Sette albums, un passaggio di consegne dalla Napalm alla Massacre, l'abbandono clamoroso e polemico di
Ronny Thorsen finito il disco nuovo, lui che era l'unico rimasto insieme a
Cathrine Paulsen, dopo che già in occasione del precedente
Bloodstained Endurance tutti gli altri membri della band se ne erano andati (e, in effetti, a questo punto il dubbio che il problema sia lei sorge legittimo). Eppure il sound dei
Trail of Tears non è cambiato di una nota.

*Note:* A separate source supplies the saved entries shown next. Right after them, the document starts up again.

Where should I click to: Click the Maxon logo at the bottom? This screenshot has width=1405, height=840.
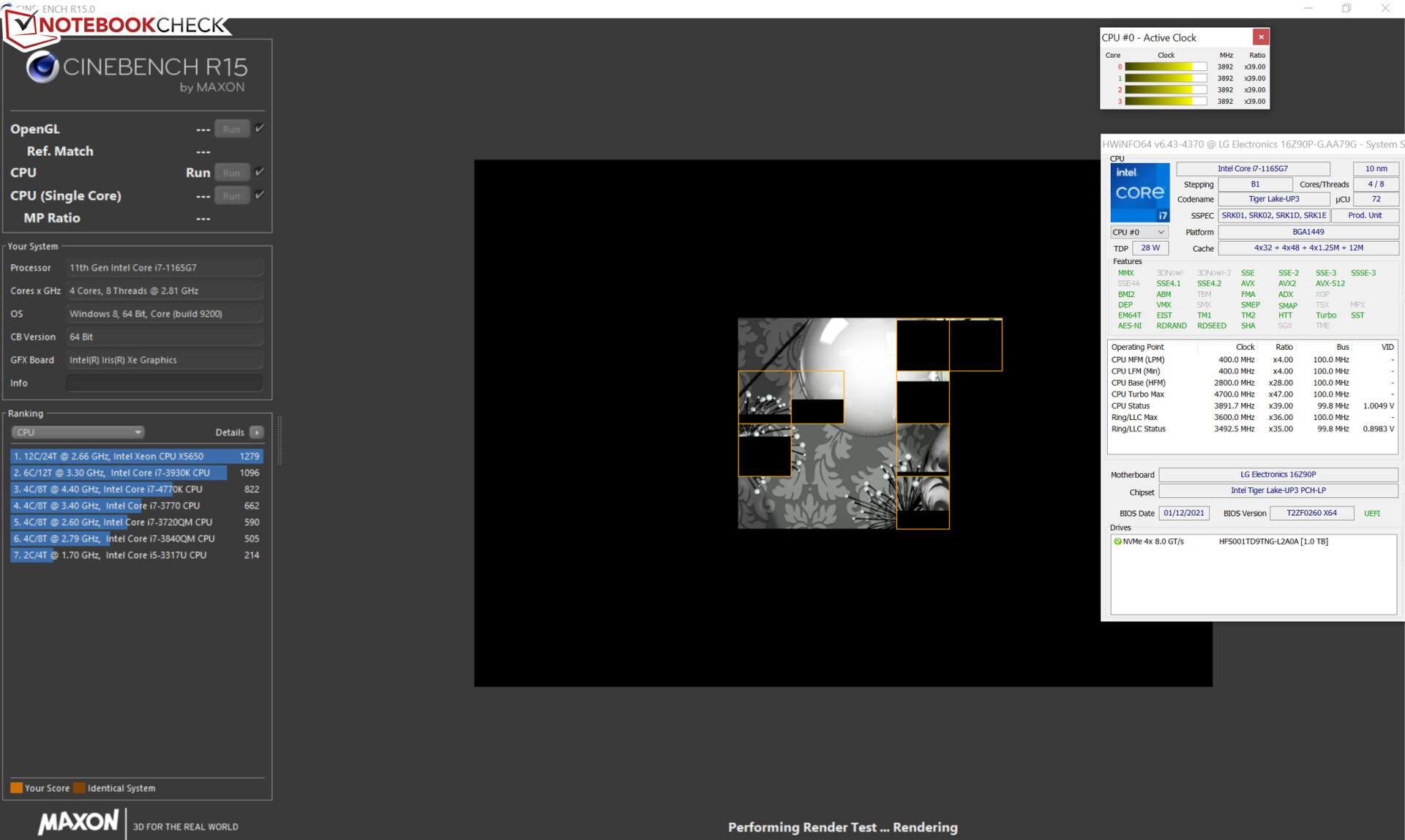[78, 822]
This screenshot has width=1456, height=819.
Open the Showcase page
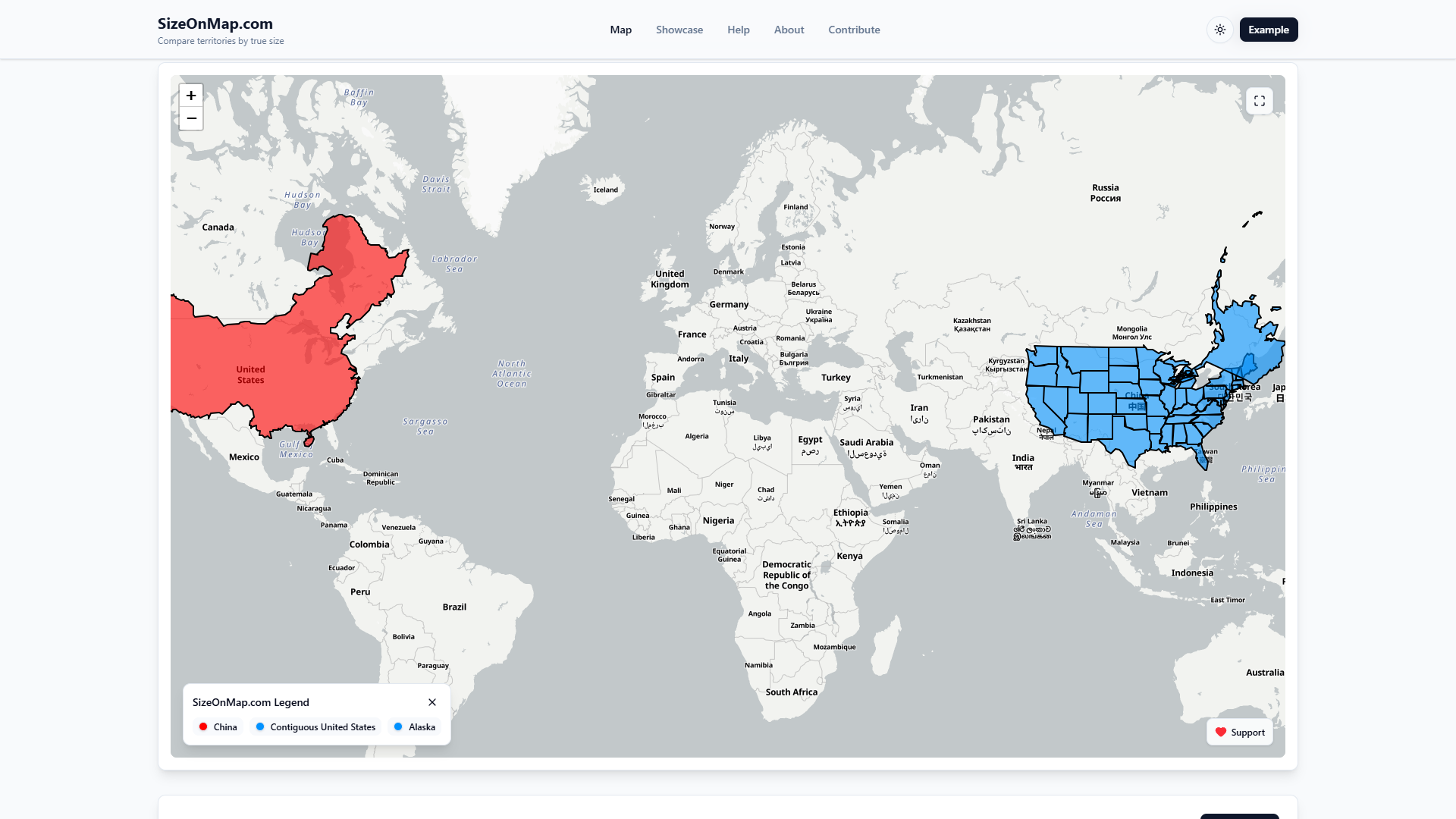tap(679, 30)
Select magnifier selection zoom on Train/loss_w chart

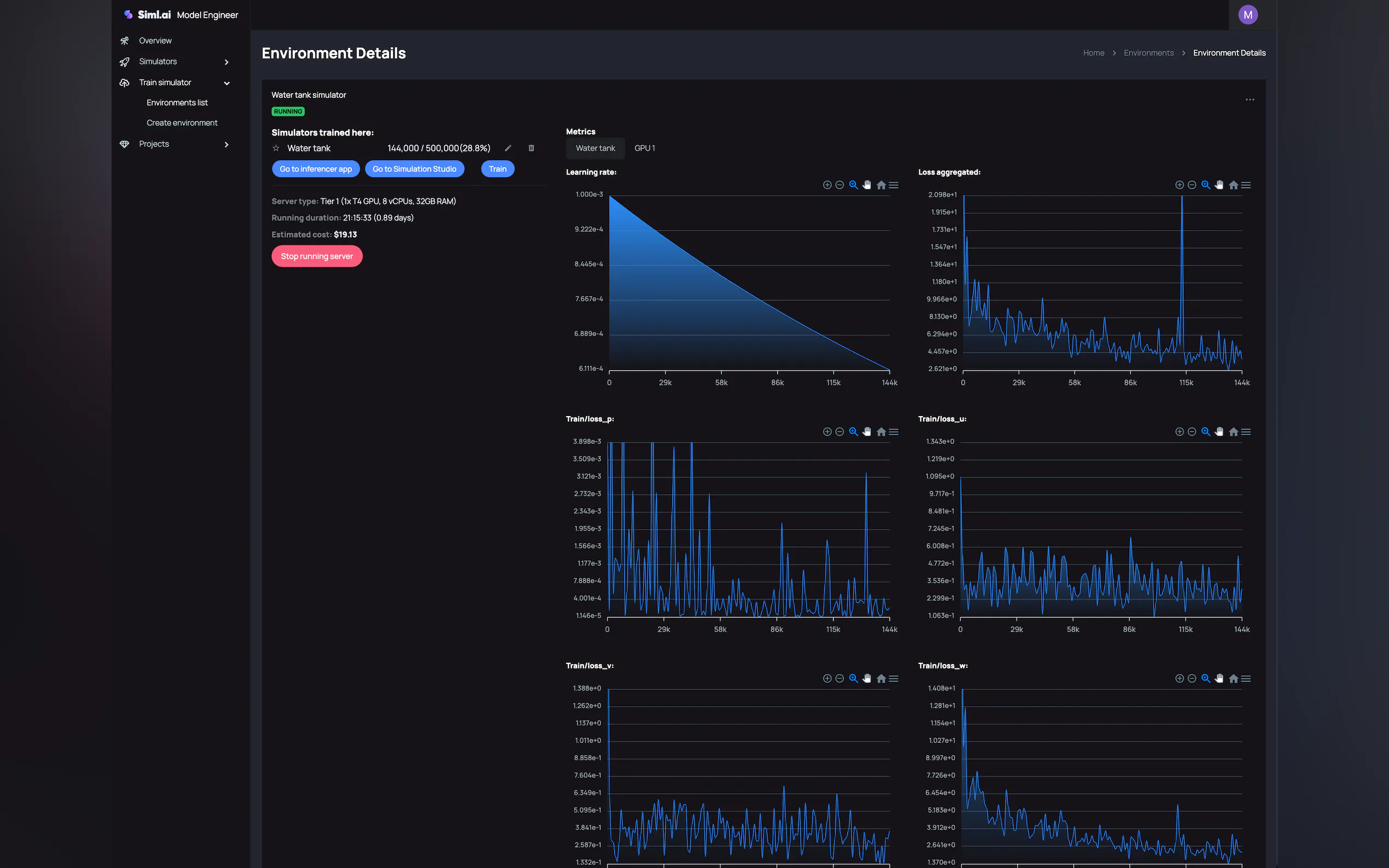(x=1205, y=678)
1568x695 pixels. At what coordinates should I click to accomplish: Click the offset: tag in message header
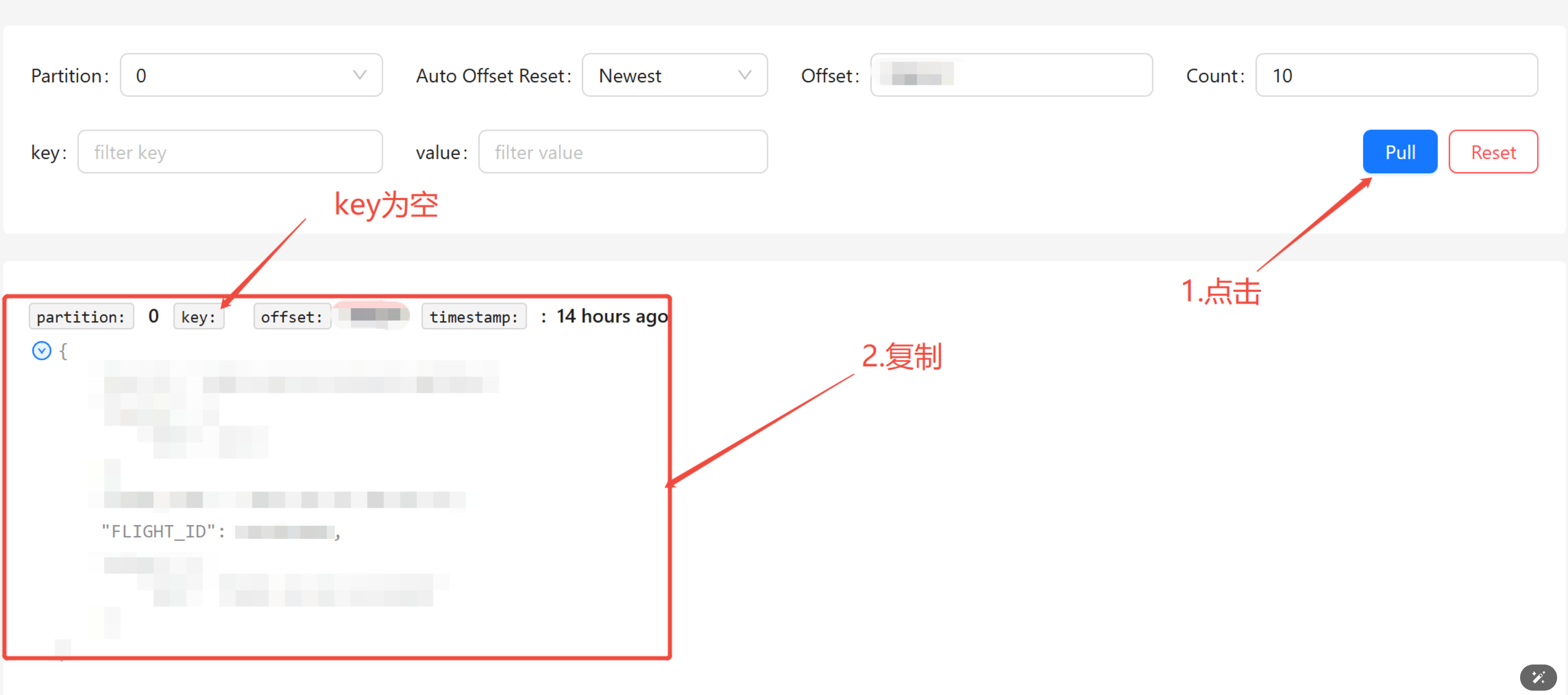(292, 316)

L'unica cosa che tiene in piedi questa band è la voglia di crederci della female vocalist, che, però, dopo sette lavori di qualità mediocre, senza ombra di miglioramento o sviluppo, diventa cieca ottusità. I soliti riffoni pesanti e quadrati, le solite ritmiche cadenzate quel tanto che basta per non finire nel death, le solite aperture sinfoniche stereotipate e kitsch, l'alternanza fra il growl maschile particolarmente arrabbiato (spia della futura dipartita?) ed i virtuosismi fra soprano e power metal della Paulsen, decisamente in primo piano rispetto ai male vocals. I pezzi non sono solo dilettanteschi ma hanno anche quella pacchianeria tipicamente teutonica che può diventare un pregio solo se associata a bands come i Rammstein o a generi come il power, il thrash o il folk, di certo non al gothic metal. La Paulsen ha una voce che potrebbe essere impiegata in maniera decisamente migliore, invece gioca a fare la prima donna, spolmonandosi come se volesse entrare negli HolyHell. Ciliegina sulla torta, la produzione stranamente pessima: female vocals registrate molto più basse rispetto al resto, le parti che compongono ogni pezzo sembrano giustapposte anziché amalgamate fra loro, i suoni artificiosi e mal definiti. Sinceramente, che senso ha un gruppo così?